E a Padova Franco aveva fatto politica: consigliere comunale prima con il Psdi, poi con il Psi dell’avvocato Antonio Testa. Bomprezzi aveva il dono della parola, con i suoi interventi era in grado di incantare e persuadere e il talento della scrittura. Ma, handicap o meno, non era uomo da tavolino, da cucina redazionale, lui amava stare sul campo. Ricordo che al Carlino abbiamo fatto insieme memorabili servizi di nera, anche perché lui, che non camminava, era l’unico della redazione a muoversi in automobile.
Rapina a Limena: banditi travestiti da ufficiali della Finanza assaltano una gioielleria. Sulla porta del negozio uno dei delinquenti brandisce un mitra Ingham di fabbricazione spagnola e quando arrivano i carabinieri spara una raffica. La risposta è precisa e l’uomo cade colpito in fronte. Scendiamo dalla macchina, io spingo la carrozzina con a bordo Bomprezzi: «Siamo del Carlino». Ci guardano a bocca aperta ma ci fanno passare. Franco esplora la zona con la sua carrozzina e, quando rimontiamo in auto, sporca il volante di sangue perché è passato più volte vicino al cadavere, manovrando le ruote con le mani.
Franco, collaboratore, è stato in pratica il direttore di Telecarlino, la trasmissione quotidiana che propagandava il giornale e anticipava le notizie più importanti. Per un certo periodo Bomprezzi lavora alla Fiera di Padova come capo ufficio stampa. Ma, quando nasce il mattino di Padova, Franco viene finalmente assunto e presto diventa responsabile della cronaca e successivamente della Cultura, dimostrando notevoli capacità organizzative e un grande intuito nel fare squadra.

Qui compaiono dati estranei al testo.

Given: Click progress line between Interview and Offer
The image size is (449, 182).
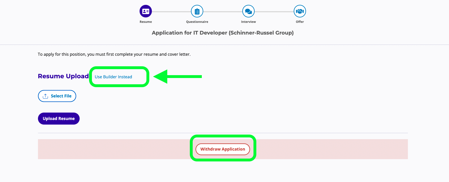Looking at the screenshot, I should [274, 12].
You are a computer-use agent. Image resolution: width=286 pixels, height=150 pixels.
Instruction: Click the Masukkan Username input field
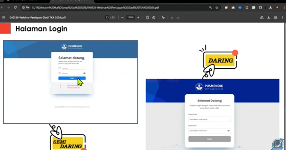click(x=209, y=119)
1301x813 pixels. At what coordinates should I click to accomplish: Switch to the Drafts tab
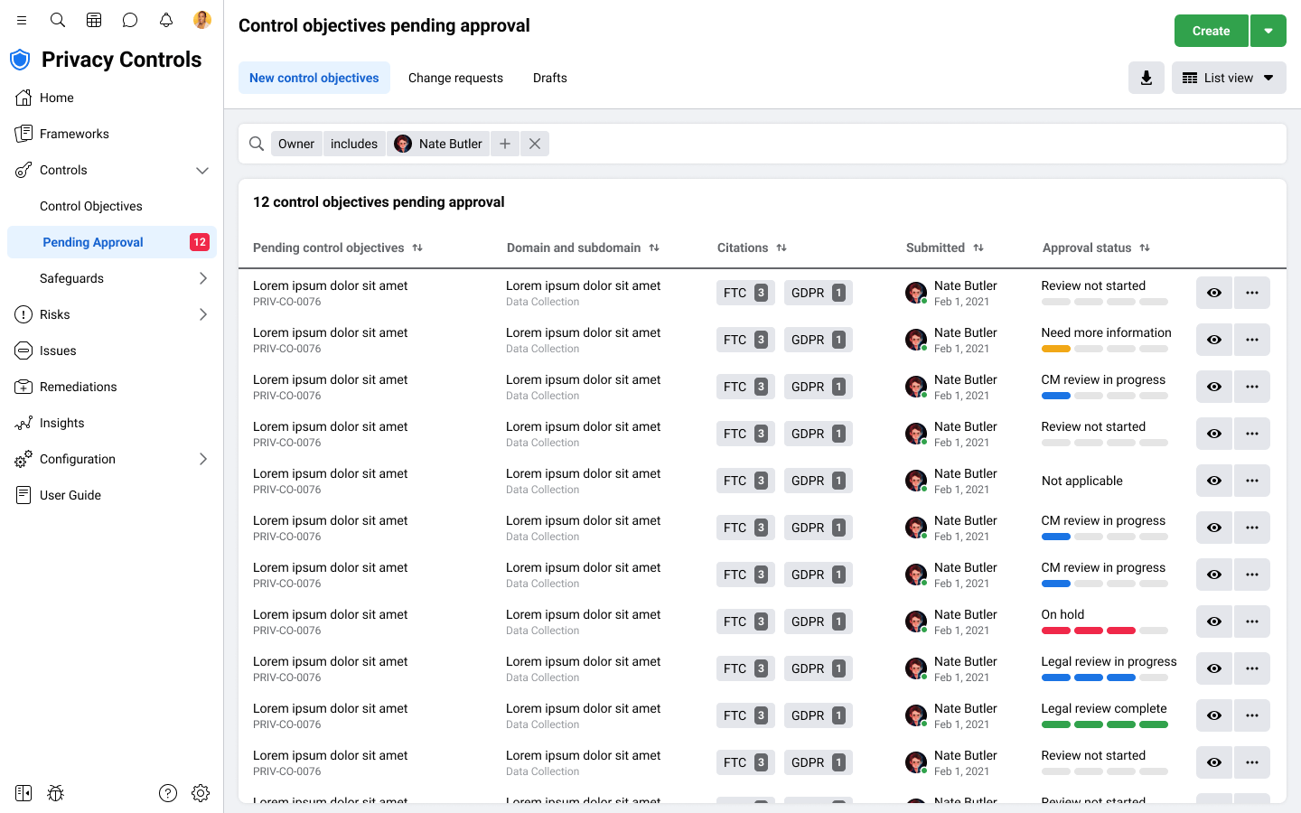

Abitava in via Einstein, una grande casa, con i genitori, il fratello e una nipotina, poi il tempo ha portato via padre e madre. E la casa è rimasta triste e vuota. Franco ha trovato l’amore che ha dato una svolta alla sua vita: si è sposato con Nadia, anche lei disabile, sono andati negli States per la luna di miele, hanno visitato la “grande mela”, da soli, in perfetta autonomia.
Poi hanno trovato casa in via Pellizzo, vicino al giornale, con la compagnia di un gatto. Ma ormai Padova andava stretta a Franco. Si era trasferito a Milano, aveva trovato più spazio, una mentalità più aperta, aveva cominciato ad occuparsi del problema dell’handicap scrivendo su riviste e coordinando l’attività di Telethon. Poi la malattia di Nadia, una forma di lupus, si era fatta più grave e quando si era spenta Franco, dopo anni di convivenza felice, era rimasto solo. Resistendo alla sofferenza, grazie soprattutto alla cultura, Franco era uscito dalla depressione, aveva trovato l’amore, la dedizione e l’assistenza di una ragazza, Silvia. Poi il problema della respirazione, una vecchia piaga, l’improvviso aggravarsi, la fine. Franco, pur nel contesto di un ferreo equilibrio, era comunque una persona allegra, proclive allo scherzo, vivergli vicino, per lavoro o per comuni interessi culturali, era formativo e piacevole, lui ha sempre dato più di quanto abbia ricevuto.